[Stored dataset items]
== == ==

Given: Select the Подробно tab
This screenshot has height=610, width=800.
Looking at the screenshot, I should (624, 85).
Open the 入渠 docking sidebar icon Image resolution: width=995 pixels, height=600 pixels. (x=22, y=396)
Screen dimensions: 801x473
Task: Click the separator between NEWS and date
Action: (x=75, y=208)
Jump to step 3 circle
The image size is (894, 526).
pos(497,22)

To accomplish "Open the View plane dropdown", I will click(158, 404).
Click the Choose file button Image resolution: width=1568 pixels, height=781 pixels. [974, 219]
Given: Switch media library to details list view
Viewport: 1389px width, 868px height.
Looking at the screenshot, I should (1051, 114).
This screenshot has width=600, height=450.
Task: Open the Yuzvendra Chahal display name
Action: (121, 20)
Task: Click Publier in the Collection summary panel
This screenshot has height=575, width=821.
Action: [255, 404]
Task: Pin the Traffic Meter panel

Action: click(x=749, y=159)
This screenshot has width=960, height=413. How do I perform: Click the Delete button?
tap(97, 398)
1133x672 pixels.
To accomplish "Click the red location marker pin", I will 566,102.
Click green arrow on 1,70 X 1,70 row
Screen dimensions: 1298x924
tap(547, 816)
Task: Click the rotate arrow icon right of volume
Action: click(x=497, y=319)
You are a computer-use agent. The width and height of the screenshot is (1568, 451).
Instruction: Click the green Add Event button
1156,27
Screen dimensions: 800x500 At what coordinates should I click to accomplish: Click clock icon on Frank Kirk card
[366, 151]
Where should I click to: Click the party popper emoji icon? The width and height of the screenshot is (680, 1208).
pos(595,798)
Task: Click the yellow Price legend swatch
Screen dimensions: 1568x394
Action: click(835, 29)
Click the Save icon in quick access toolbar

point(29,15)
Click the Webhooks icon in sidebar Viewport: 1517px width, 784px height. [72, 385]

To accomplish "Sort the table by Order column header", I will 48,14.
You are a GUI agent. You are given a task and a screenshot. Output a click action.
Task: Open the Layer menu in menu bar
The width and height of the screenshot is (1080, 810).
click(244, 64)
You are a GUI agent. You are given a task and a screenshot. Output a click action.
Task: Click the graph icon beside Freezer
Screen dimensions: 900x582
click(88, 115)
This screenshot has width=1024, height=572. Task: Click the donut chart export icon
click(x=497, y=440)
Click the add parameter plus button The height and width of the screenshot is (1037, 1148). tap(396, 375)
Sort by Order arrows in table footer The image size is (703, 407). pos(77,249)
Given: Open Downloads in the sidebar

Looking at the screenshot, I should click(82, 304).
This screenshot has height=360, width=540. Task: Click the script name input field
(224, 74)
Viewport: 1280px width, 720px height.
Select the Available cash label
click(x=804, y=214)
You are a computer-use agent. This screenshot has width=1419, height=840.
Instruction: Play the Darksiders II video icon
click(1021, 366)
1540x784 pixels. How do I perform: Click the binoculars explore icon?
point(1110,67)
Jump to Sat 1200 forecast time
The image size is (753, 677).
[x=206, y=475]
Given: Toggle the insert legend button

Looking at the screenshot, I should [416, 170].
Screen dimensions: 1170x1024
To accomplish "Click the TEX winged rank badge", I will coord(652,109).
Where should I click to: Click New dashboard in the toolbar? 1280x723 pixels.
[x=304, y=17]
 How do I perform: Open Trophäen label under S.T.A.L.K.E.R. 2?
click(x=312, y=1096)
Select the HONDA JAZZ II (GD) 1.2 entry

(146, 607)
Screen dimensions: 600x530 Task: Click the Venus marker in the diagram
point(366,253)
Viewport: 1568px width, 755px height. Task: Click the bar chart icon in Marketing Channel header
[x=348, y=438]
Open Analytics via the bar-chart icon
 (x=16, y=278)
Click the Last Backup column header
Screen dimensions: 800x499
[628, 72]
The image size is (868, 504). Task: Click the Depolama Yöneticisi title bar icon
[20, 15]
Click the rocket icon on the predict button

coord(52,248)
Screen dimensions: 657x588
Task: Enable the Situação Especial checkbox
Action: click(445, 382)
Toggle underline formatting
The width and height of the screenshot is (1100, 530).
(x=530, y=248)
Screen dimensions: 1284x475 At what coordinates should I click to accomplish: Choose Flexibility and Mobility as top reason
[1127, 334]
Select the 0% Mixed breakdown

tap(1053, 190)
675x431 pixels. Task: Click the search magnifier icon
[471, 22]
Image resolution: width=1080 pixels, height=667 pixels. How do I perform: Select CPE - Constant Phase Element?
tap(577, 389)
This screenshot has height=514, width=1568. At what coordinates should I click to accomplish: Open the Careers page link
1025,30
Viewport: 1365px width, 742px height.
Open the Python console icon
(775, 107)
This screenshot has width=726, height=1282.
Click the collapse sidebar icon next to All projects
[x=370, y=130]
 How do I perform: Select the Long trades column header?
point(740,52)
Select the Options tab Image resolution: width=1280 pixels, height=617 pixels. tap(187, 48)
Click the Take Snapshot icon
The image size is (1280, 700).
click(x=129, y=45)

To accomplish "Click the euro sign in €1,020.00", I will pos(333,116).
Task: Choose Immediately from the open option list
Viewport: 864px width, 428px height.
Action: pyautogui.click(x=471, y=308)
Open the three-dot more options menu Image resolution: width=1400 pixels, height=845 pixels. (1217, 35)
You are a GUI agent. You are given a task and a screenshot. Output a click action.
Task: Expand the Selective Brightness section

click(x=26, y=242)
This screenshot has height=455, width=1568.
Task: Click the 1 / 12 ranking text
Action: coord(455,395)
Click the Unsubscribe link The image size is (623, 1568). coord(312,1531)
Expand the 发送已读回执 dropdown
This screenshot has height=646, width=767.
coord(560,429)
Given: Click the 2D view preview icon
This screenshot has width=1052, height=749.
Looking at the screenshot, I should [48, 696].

== == ==

- EXERCISE REQUIREMENTS
Reproduce the lines of the entries above from the one with "Screen dimensions: 800x500" to the one with "Task: Open the Layer menu in menu bar", both included, exactly and without any other line.

- TASK OUTPUT
Screen dimensions: 800x500 At what coordinates should I click to accomplish: Click clock icon on Frank Kirk card
[366, 151]
Where should I click to: Click the party popper emoji icon? The width and height of the screenshot is (680, 1208).
pos(595,798)
Task: Click the yellow Price legend swatch
Screen dimensions: 1568x394
Action: click(835, 29)
Click the Save icon in quick access toolbar

point(29,15)
Click the Webhooks icon in sidebar Viewport: 1517px width, 784px height. [72, 385]

To accomplish "Sort the table by Order column header", I will 48,14.
You are a GUI agent. You are given a task and a screenshot. Output a click action.
Task: Open the Layer menu in menu bar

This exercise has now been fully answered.